The Graphics Support section in this link has a detail information on the list of GPUs JavaFX can take advantage of:

http://docs.oracle.com/javafx/2/system_requirements_2-2-5/jfxpub-system_requirements_2-2-5.htm

Note: Linux and Mac should have the same support coverage except for Intel GMA 4500 which we haven't tested.

- Chien

On 01/03/2014 09:24 AM, Kevin Rushforth wrote:
A couple other thoughts.

1) JavaFX doesn't use software loops for the actual rendering as long as the card is capable of supporting Prism. We do mix HW and SW in that we generate masks from a path in SW, but we cache that on the card and render it using shaders.

2) JavaFX can support Intel HD on Windows (something in the way Java2D uses D3D exposes a bug in Intel's driver so it is disabled).
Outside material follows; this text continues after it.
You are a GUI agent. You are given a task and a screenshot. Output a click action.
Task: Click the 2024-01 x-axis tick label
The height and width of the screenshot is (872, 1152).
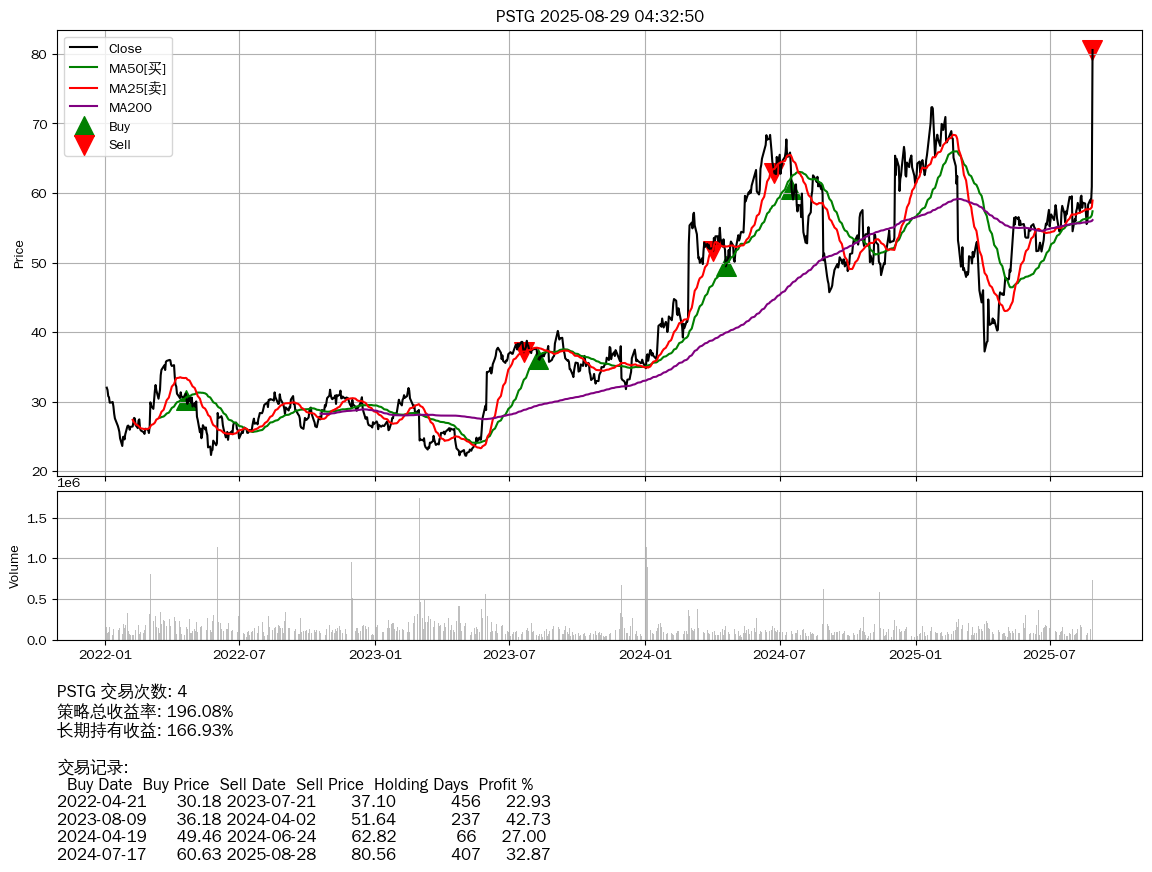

Jim can probably come up with more.

-- Kevin


Stephen F Northover wrote:
Hi Ryan,

I'll let others describe hardware acceleration in AWT/Swing but in JavaFX, D3D and ES2 shaders are used to draw. These run directly on the graphics card and render data that is downloaded there. Because JavaFX has a scene graph, it has a notion of what has been changed and can render only a subset of the scene graph nodes.

This is a very high level description of JavaFX but captures the essence of what is happening. Any other FX committers want to comment?

Steve

On 2014-01-01 1:39 PM, Ryan Cuprak wrote:
What is the difference between hardware acceleration in JavaFX versus Swing/AWT? I heard a while back someone claim that Swing/AWT could never fully leverage hardware acceleration. However there are the usual mix of -D parameters (sun.java2.opengl/sun.java2d.d3d, etc.) for Swing/AWT. So I am just wondering how JavaFX’s acceleration differs from the hardware acceleration in Swing. When I was giving a talk at a JUG meeting someone called me out on the hardware acceleration bit and I realized I didn’t fully understand the differences between the two.

I understand that JavaFX has a scene graph and Swing doesn’t etc. So I am assuming that the scene graph operations are optimized on the GPU whereas if you were trying to replicate a scene graph in Swing you would obviously be doing all the work on the CPU. So Swing’s hardware acceleration is more about buffers?

  I did come across this article:
https://weblogs.java.net/blog/opinali/archive/2010/05/03/first-long-look-javafx-13-and-prism Specifically this line caught my attention "Prism finally renders effects with full hardware acceleration and without the extra buffer copies that spoil effects on the Swing toolkit.” This article is a dated - brings up a second question about hardware acceleration with a hybrid Swing/JavaFX application - what happens?